# Feeding wax worms



## Ged

Is there anything wax worms will eat? I've tried lettuce, cucumber, carrot, apple, meat, honey and fish food but they still wont eat anything. Does any one know what I could feed them?


----------



## Guest

They'll normally take lettuce, so its pretty unusual those didn't.

Generally, when you buy them from a pet shop they're at the stage of their life where they no longer need to eat, so you don't need to worry about feeding them.


----------



## Ged

Moonleh said:


> They'll normally take lettuce, so its pretty unusual those didn't.
> 
> Generally, when you buy them from a pet shop they're at the stage of their life where they no longer need to eat, so you don't need to worry about feeding them.


thanks


----------



## SnakeBreeder

Moonleh said:


> Generally, when you buy them from a pet shop they're at the stage of their life where they no longer need to eat, so you don't need to worry about feeding them.


The wax worm is a very good feeder and the lesser wax worm is in fact a pest in the bee industry in some areas of the UK. ( Mostly the wax worms for sale in pet shops are the greater wax worm )
They are the "catapiller" stage of a moth and as such this is the time they eat the most.
So given the right food they will feed readily.
One easy mix is to get some bran and honey- mix it well together, heat it gently- spread it out to cool and set. This mix can then be crumbled and added to the wax worm container. 
Wax worms feed best if kept slightly warm and dark, (25 to 30oC) like in a spare viv or on top of a viv whee they get some extra heat.
Other diets can be found here.
Wax Worms
Hope this helps,
Stephen


----------



## berksmike

If you wanna breed them I raise them on wheatbran, wheatgerm and ready brek (in proprtion 1:1:1) and brought together with enough honey and glycerol to produce a relatively dry but crumbly consistency. Add some dried active yeast and place in a ventilated container - I use large plastic sweet jars with fine mess glued to lid and kitchen paper under this too.
Add the larvae then they pupate and emerge as moths. These then mate lay eggs and culture starts again. Once you have an established culture you can feed any remaining live moths to your phib or reptile.

Culture container:










View thru the wall of established culture:


----------



## _TiMiSdRuNk_

If i was to let my tub of 50 wax worms all turn into moths and breed for me, how many more could i expect from this?


----------



## berksmike

You would get hundreds if not thousands - you would be limited by the amount of feeding medium more than anything. Plus these cultures give off huge amounts of heat and moisrture which can sometimes make mould a problem. If you have an overproductive culture you can split them into two and just add fresh medium.


----------



## Guest

Just to confirm, as nobody else has picked up on it, my lettuce comment was a joke...


----------



## _TiMiSdRuNk_

berksmike said:


> You would get hundreds if not thousands - you would be limited by the amount of feeding medium more than anything. Plus these cultures give off huge amounts of heat and moisrture which can sometimes make mould a problem. If you have an overproductive culture you can split them into two and just add fresh medium.

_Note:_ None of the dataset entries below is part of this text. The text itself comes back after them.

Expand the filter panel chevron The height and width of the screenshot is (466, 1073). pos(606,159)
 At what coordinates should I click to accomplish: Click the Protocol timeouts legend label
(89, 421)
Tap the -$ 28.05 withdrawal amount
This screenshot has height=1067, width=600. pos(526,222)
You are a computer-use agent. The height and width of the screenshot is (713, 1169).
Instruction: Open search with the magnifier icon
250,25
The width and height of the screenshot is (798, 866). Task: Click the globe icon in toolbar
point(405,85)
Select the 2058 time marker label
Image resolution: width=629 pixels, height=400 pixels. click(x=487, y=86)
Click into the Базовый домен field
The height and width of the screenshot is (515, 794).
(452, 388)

Wow. So it's a good investment to let them turn into moths then....


----------



## berksmike

Yeah i do - lesser waxworms too. You really can get a lot of worms for the size of culture and the excess moths make good treats too


----------



## Ged

berksmike said:


> If you wanna breed them I raise them on wheatbran, wheatgerm and ready brek (in proprtion 1:1:1) and brought together with enough honey and glycerol to produce a relatively dry but crumbly consistency. Add some dried active yeast and place in a ventilated container - I use large plastic sweet jars with fine mess glued to lid and kitchen paper under this too.
> Add the larvae then they pupate and emerge as moths. These then mate lay eggs and culture starts again. Once you have an established culture you can feed any remaining live moths to your phib or reptile.
> 
> Culture container:
> 
> image
> 
> View thru the wall of established culture:
> 
> 
> 
> 
> image


My wax worms look different to yours


----------



## berksmike

These are not full sized waxworms so will fill out a bit on the medium


----------



## Ged

Thanks for all the advice guys :2thumb:


----------